Task to carry out
Only the lines below from the one that contains "The height and" through the one that contains "Image resolution: width=826" should appear in your answer, exact and without pictures.

Pixel coordinate grounding data
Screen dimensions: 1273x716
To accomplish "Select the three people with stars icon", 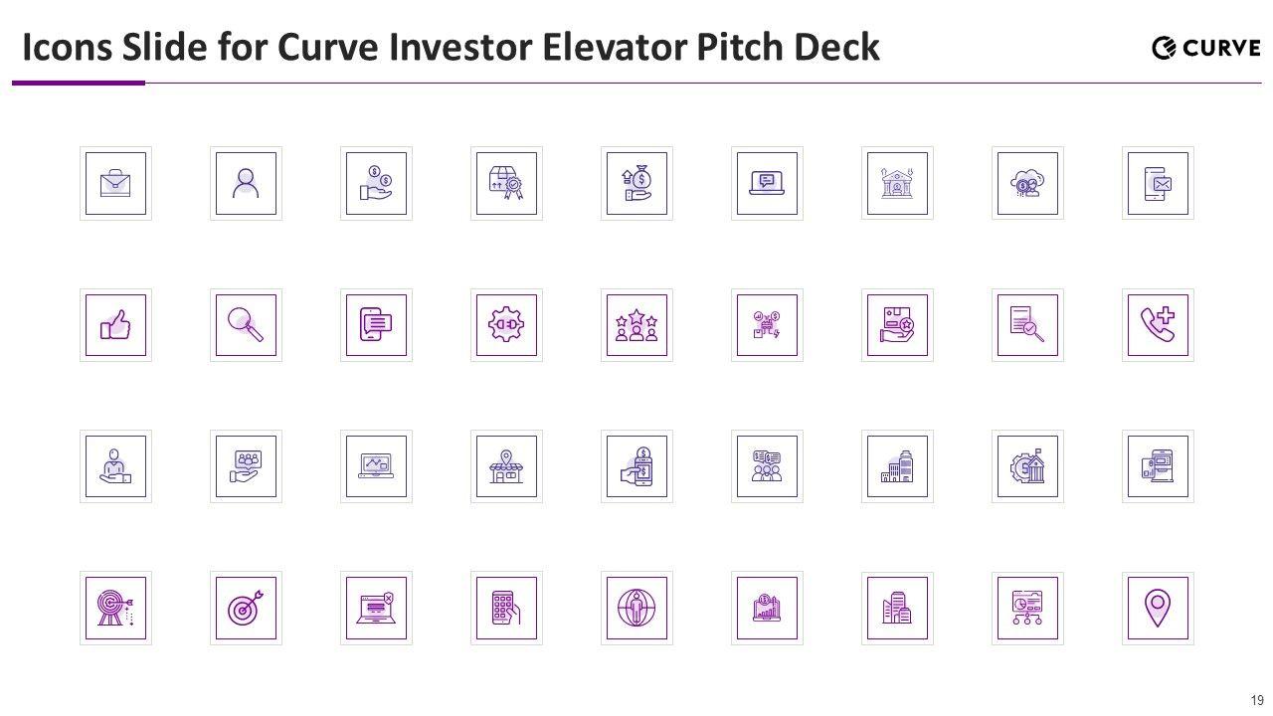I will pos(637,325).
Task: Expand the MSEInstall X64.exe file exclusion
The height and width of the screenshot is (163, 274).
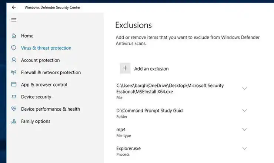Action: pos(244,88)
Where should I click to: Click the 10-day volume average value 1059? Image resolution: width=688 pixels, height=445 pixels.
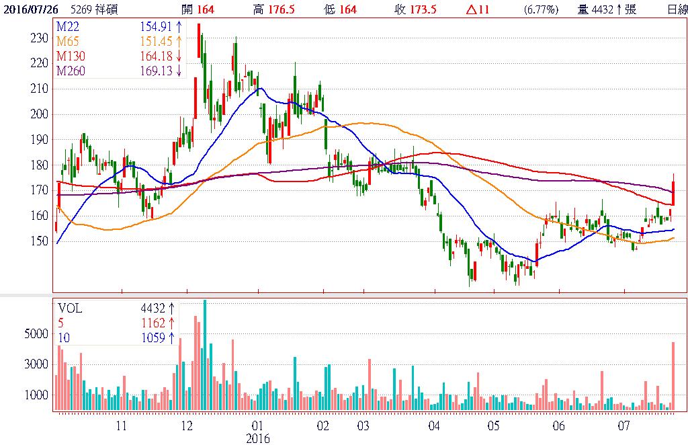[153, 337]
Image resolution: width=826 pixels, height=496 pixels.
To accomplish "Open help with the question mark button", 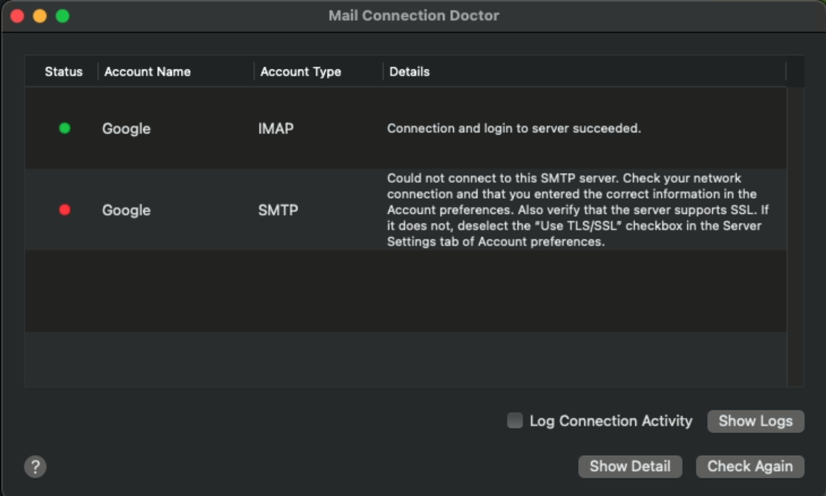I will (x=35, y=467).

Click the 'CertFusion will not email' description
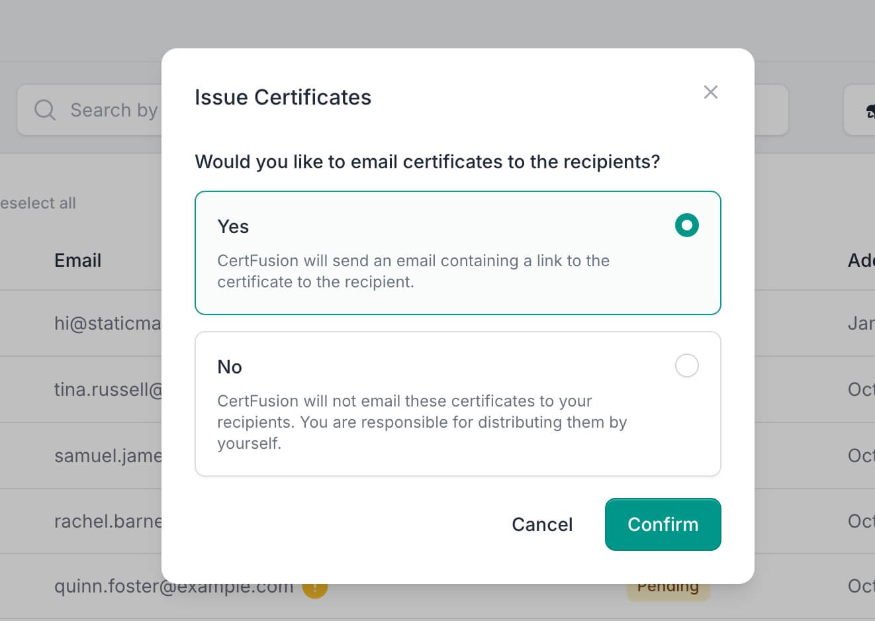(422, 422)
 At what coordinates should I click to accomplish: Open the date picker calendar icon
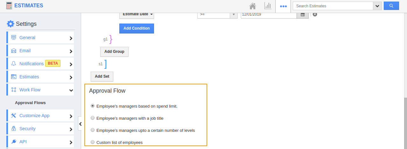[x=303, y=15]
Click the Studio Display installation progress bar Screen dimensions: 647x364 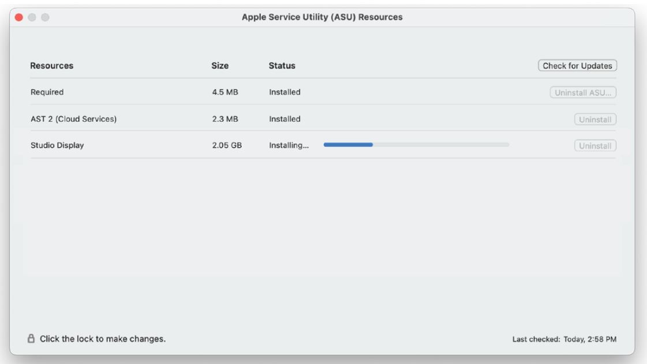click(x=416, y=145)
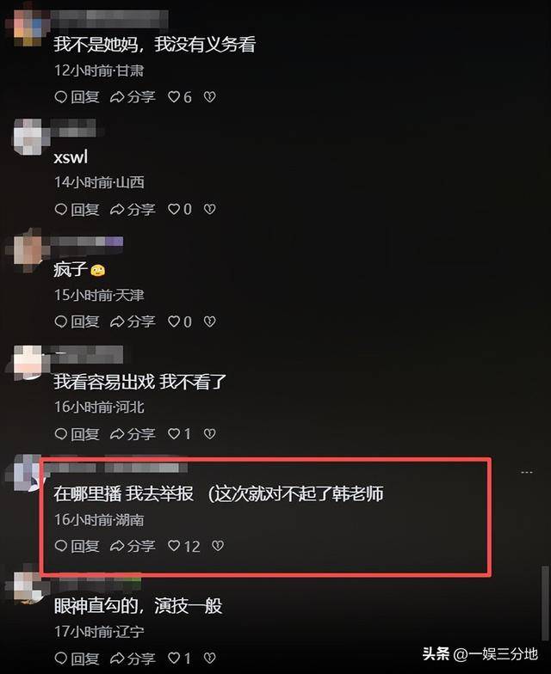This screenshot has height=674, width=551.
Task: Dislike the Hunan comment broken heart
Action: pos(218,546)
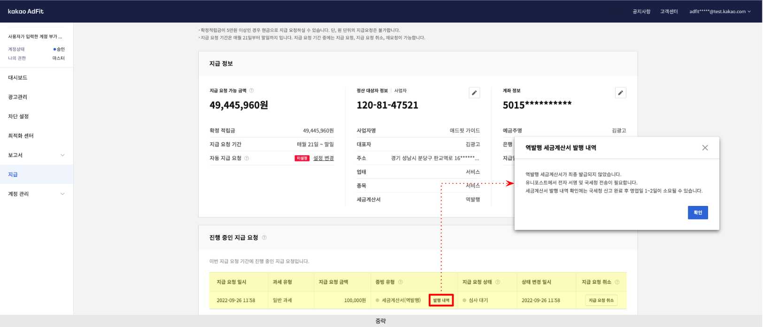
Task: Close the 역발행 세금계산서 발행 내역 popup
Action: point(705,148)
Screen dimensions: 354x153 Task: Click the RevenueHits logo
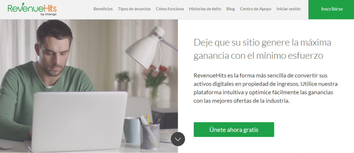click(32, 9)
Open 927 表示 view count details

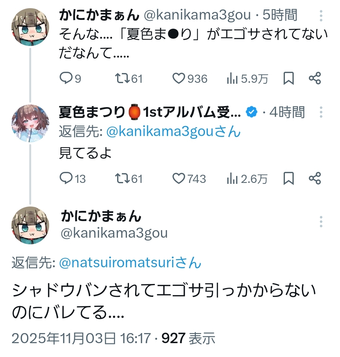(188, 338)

Task response
The height and width of the screenshot is (163, 274).
Action: pos(244,88)
Where should I click to: Click the 10-day volume average value 1059? Image resolution: width=688 pixels, height=445 pixels.
[153, 337]
Image resolution: width=826 pixels, height=496 pixels.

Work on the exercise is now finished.